**TASK DESCRIPTION:**
Recast the material below as a numbered list with one line per item, omitting blank lines and leaving out the pictures.

**TASK MATERIAL:**

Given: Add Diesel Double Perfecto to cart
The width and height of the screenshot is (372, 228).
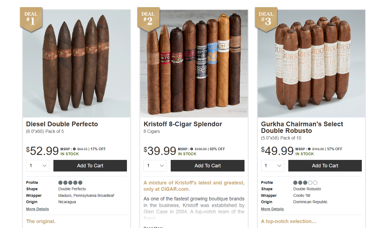Looking at the screenshot, I should [90, 166].
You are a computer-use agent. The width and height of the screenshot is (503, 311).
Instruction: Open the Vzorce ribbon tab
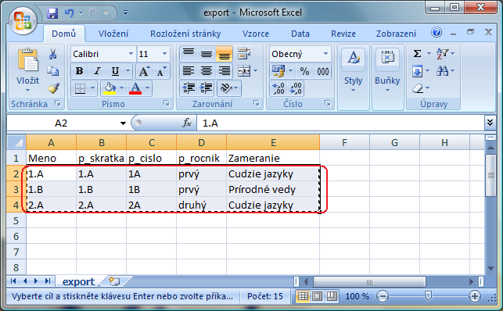click(x=256, y=34)
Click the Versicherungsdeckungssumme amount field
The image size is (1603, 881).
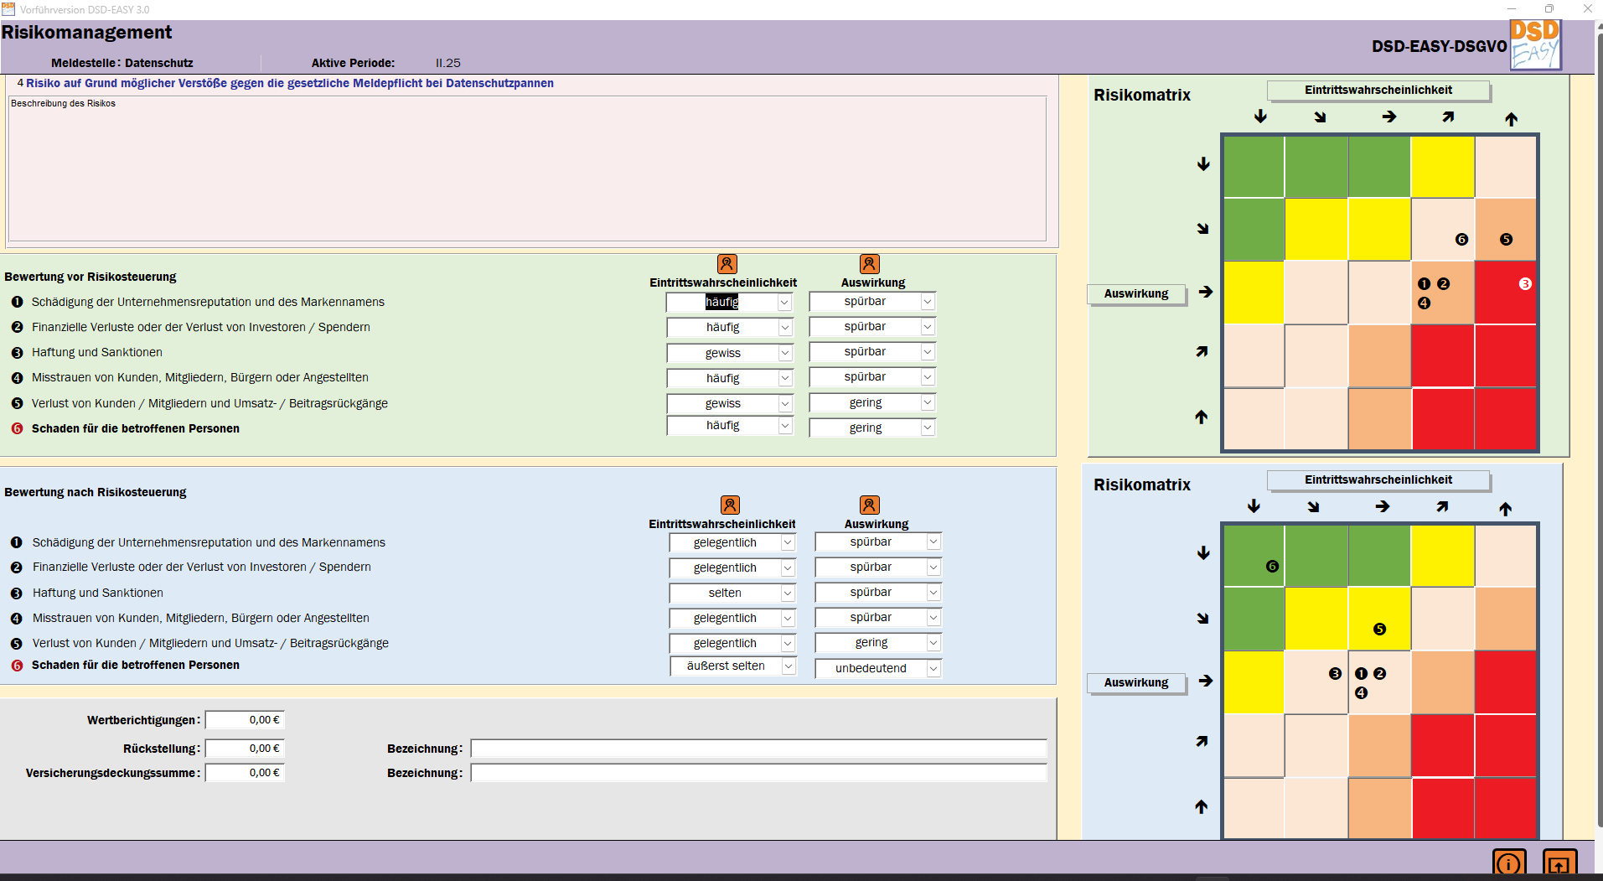pos(245,773)
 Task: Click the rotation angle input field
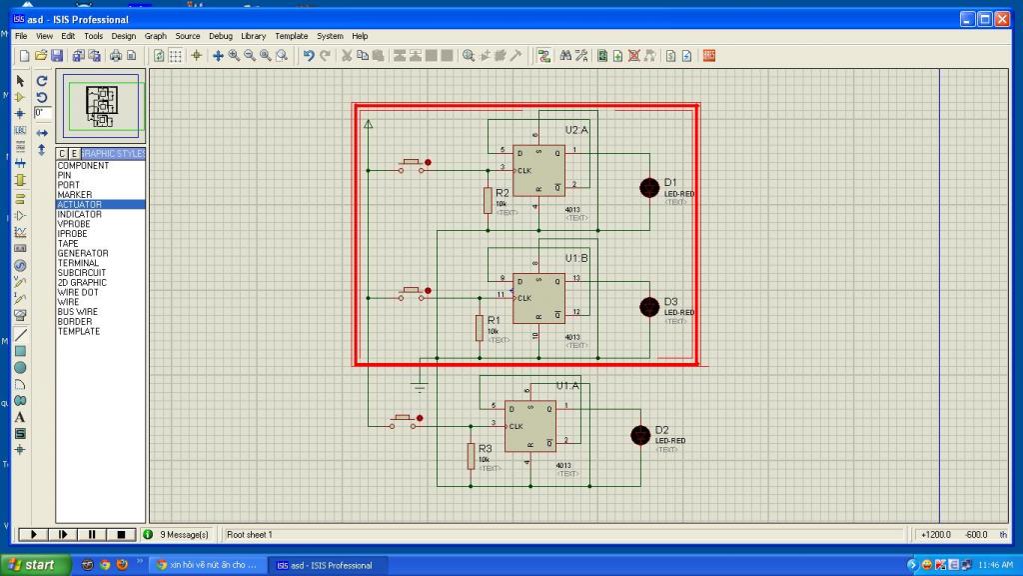[x=43, y=113]
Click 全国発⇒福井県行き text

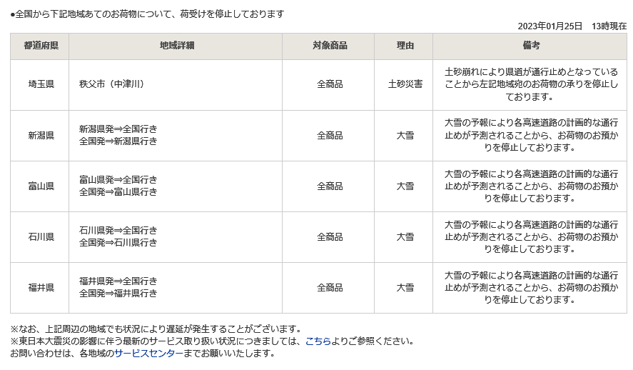coord(118,294)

**RESULT:**
1. Given: Add Diesel Double Perfecto to cart
2. The width and height of the screenshot is (372, 228).
3. Looking at the screenshot, I should [90, 166].
4. You are a computer-use agent. The width and height of the screenshot is (503, 311).
5. Instruction: Open the Vzorce ribbon tab
6. click(x=256, y=34)
7. Click the Versicherungsdeckungssumme amount field
8. The image size is (1603, 881).
9. pos(245,773)
10.  Task: Click the rotation angle input field
11. [x=43, y=113]
12. Click 全国発⇒福井県行き text
13. coord(118,294)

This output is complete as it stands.